I recently added several more axes to my growing collection. As August draws to a close, and my mind starts to sense the not-too-distant cooling of autumn and the changing colours of the leaves, my intuition tells me that I should go into the woods to chop firewood. The ring of the axe, the sweat on my brow, the straining of muscles: precursors to the cold snows of winter and the chill of night fended off with a crackling flame in the fireplace.


Gransfors Bruks axes are supplied with handsome covers made of quality leather, but most hardware store axes come with no cover, or worse (because of the wasted material) a poor quality cover that provides no real protection (to axe or user) or which wears out after a season. Unfortunately (or fortunately, depending on your point-of-view), axes come in a myriad of shapes and sizes and it is nearly impossible to find a mass-produced axe cover that will work with your axe.

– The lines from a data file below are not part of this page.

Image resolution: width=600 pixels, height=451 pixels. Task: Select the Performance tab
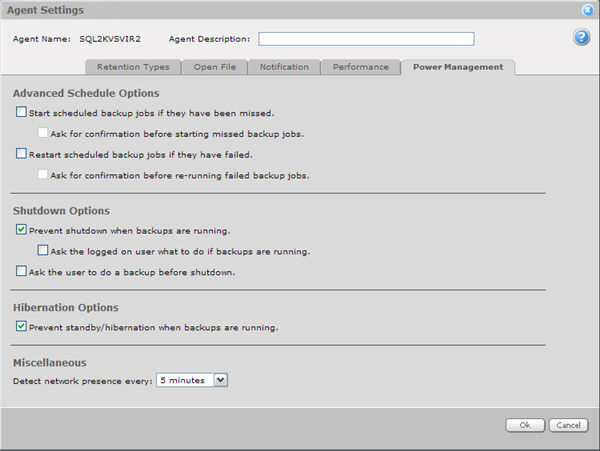tap(360, 67)
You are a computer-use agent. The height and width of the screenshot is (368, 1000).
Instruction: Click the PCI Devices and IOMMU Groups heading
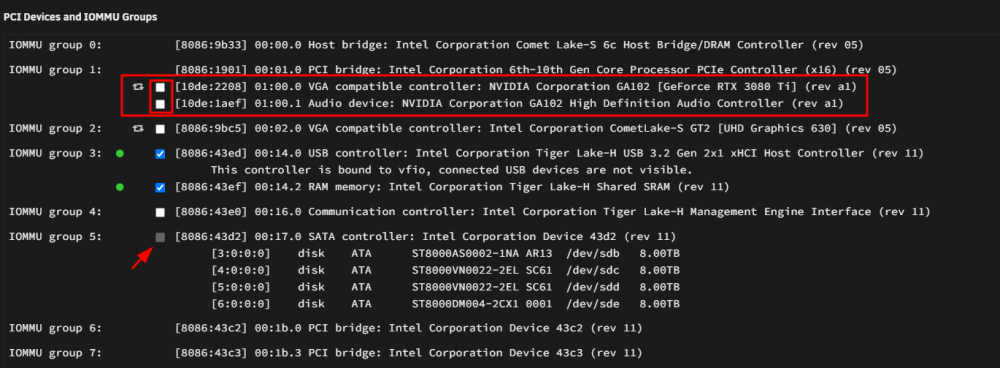[x=80, y=17]
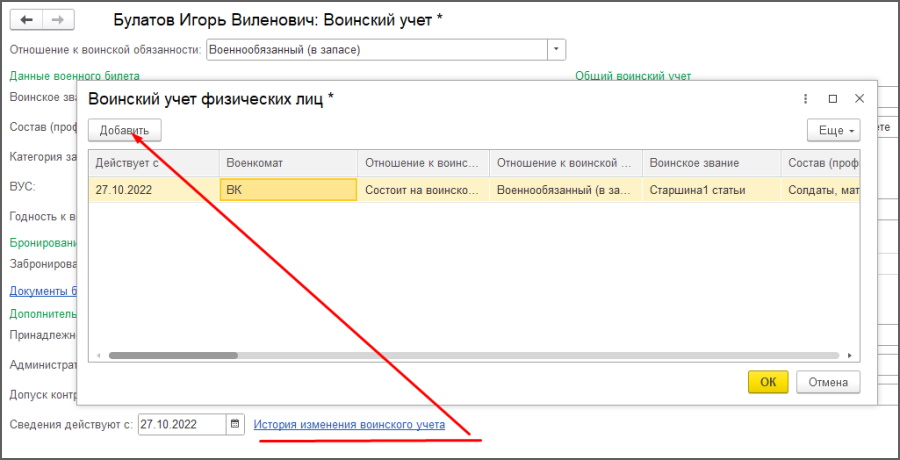Image resolution: width=900 pixels, height=460 pixels.
Task: Click the table's horizontal scrollbar thumb
Action: (x=172, y=355)
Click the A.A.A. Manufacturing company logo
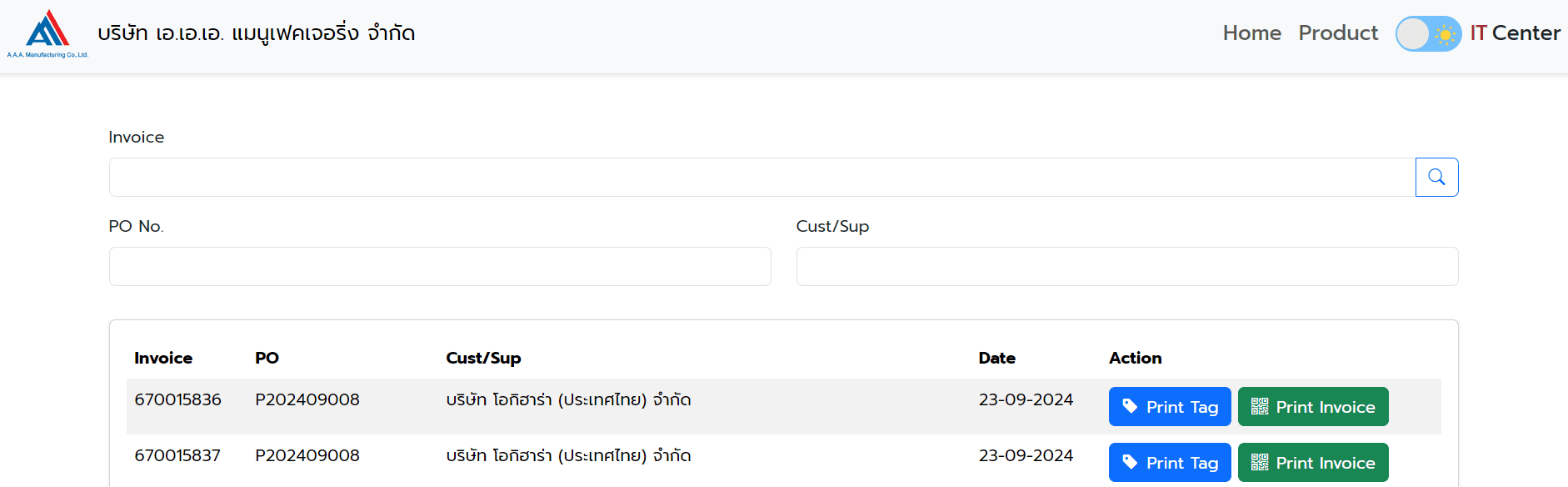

Needing to upgrade several of my axe covers, I recently manufactured my own. In the process I discovered Tandy Leather Factory. There are a lot of ways to work, shape, assemble, and use leather and this shop supports a lot of weird sub-cultures: bikers, cowboys, hippies, crafty moms, and self-styled lumberjacks.

In the coarse of several days, as many trips to the shop, and hours spent researching leathercraft on-line, I got hooked. My first axe cover turned out better than expected. But the desire to improve at the craft required learning new skills, and acquiring more specialized tools. Cutting, dyeing, and riveting, led to stamping, tooling, edging, and stitching.

In a short time I’ve time acquired the skills and tools necessary to make just about anything I could desire (anything made from leather anyway). A second axe cover led to a wonderfully simple and effective tobacco pouch and pipe case. (Remember the pipe? And yes, that is a cat smoking a pipe stamped on the pipe case.)  After the pipe case I made a nifty case for attaching a pen and pencil to my Moleskine notebook (another brand imbued with utility, simplicity, and purpose). I’ve got a long list of leather projects to undertake. Some I’ll save for those cold winter nights, cooped up by the fire.